Ve böylece bu kütle spektrometresinin yarıçapı, örneğin 1 metre olsaydı, o zaman fark burada -- hatırlayın bu 2R’dir—fark yaklaşık 1.2 santimetre çıkacaktı ve burada bir toplayıcınız var; siz 238 çekirdekli atomlarınız burada birikir ve 235 çekirdekleriniz ise burada birikir. İşte, kütle spektrometresinin arkasındaki fikir budur.

Bu özel örneği niçin seçtim?

Çünkü, bu örnek bizim dünyamızı değiştirdi ve tarihe geçti.

İkinci Dünya Savaşını sona erdirmek amacıyla bir atom bombası yapmak için Amerikalılar tarafından Uranyum 235’e ihtiyaç duyuldu.

Bu, ünlü Manhattan Projesi altında yapıldı.

Ve Berkeley’den Ernest Lawrence, Uranyum-238’den 235’i ayırabilen bir kütle spektrometresi yaptı.

Başlangıçta o çok yavaş işlemişti, --yaklaşık günde 100 mikrogram.

Fakat bir atom bombası için birkaç kilogram gerekiyordu.

Onlar sonunda günde 1 grama kadar elde etmeyi başardılar ve gaz difüzyon teknikleri, --burada bunu tartışmayacağım--, gibi diğer ayırma teknikleri ile beraber birkaç kilogram elde etmeyi becerebildiler ve 6 Ağustos 1945’te Hiroshima’ya bir bomba attılar ve üç gün sonra Nagasaki’ye bir bomba daha attılar.

Japonlar teslim oldular ve 2. Dünya Savaşı son buldu.

Kütle spektrometresinin günümüzde birçok barışçıl uygulamaya sahip olması, özellikle tıp alanında, iyi bir şey.

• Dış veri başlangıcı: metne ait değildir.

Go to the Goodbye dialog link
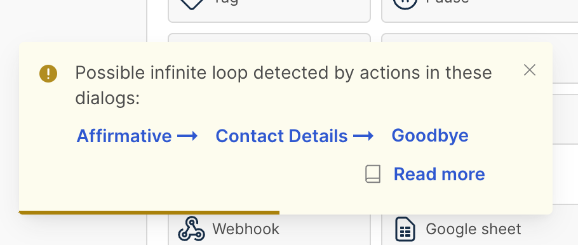 point(430,136)
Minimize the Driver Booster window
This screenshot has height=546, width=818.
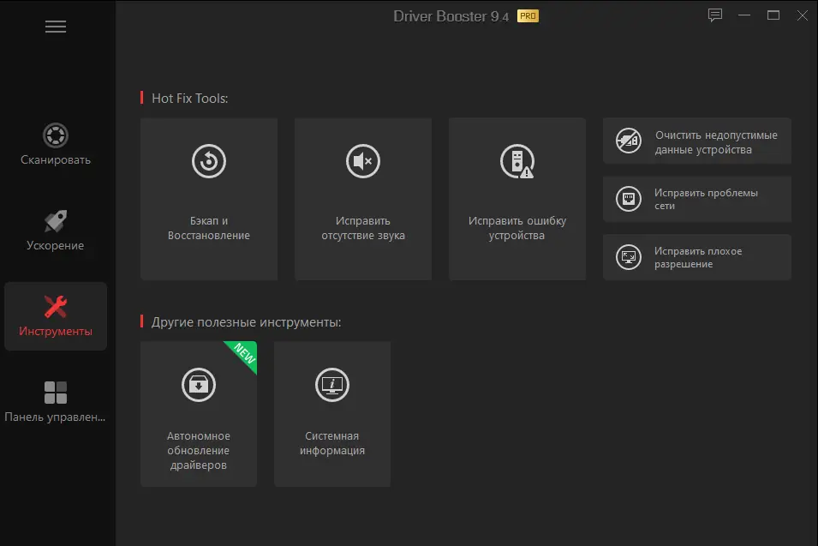pos(744,15)
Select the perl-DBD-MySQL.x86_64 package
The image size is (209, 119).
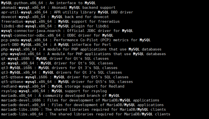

İnsanlar bazen radyasyona ihtiyaç duyarlar, özel bir radyoaktif izotoptan radyasyona ihtiyaç duyulur; fakat aynı elementin diğer izotopları istenmez. İşte o zaman onları kütle spektrometresi ile ayırırsınız.

Bu, tam anlamıyla bir endüstridir;  çok önemli bir endüstri.

 

Protonları, neredeyse ışık hızına yaklaşan yüksek hızlara nasıl hızlandıracağınız konusunda konuşmak isterim.

Bu, aynı zamanda Ernest Lawrence’e saygınlık kazandıran bir  konudur.

İlk günlerde bu hızlandırma bir siklotronla yapılmıştı. Onu şimdi size tanımlayacağım.

Siklotron D ile isimlendirilen iki odadan oluşur.

Bu bir D ve burası diğer D. Bunlar iletken odalardır.

Bu taraftan bakarsanız bunun gibi görünür.

Bu sol oda ve bu sağ oda ve bunların hepsi vakumdalar ve tahtadan bize doğru olan, bunun gibi, bir manyetik alanımız var.

Gene şu bizim 1 MeV’lik protonumuzu alalım.

1 MeV’lik bir protonu bu odaya bıraktığımızı varsayalım; onun hangi hızla çıktığını biliyorum, çünkü 1 MeV’lik proton – Ohh, onu hala orada görüyorsunuz, 1.4 çarpı 10 üzeri 7 metre bölü saniyelik bir hıza sahiptir.

Ayrıca, alanın 1 Tesla olduğunu biliyoruz; bunu 1 Tesla yapalım, bu yarıçap 15 santimetre olacak. Yukarıda onu görüyorsunuz.

Böylece bu proton ne yapacak? O, bunu yapacak.

Fakat o buraya geldiğinde, bu iki D arasında bir potansiyel farkıyla karşılaşır. Böylece bu yüksek potansiyelde ve bu düşük potansiyeldedir.

Dolayısıyla bu aralıkta bu yönde bir elektrik alan var ve bu proton hızlanmış olacak.

Bu potansiyel farkın 20 kilovolt olduğunu varsayalım.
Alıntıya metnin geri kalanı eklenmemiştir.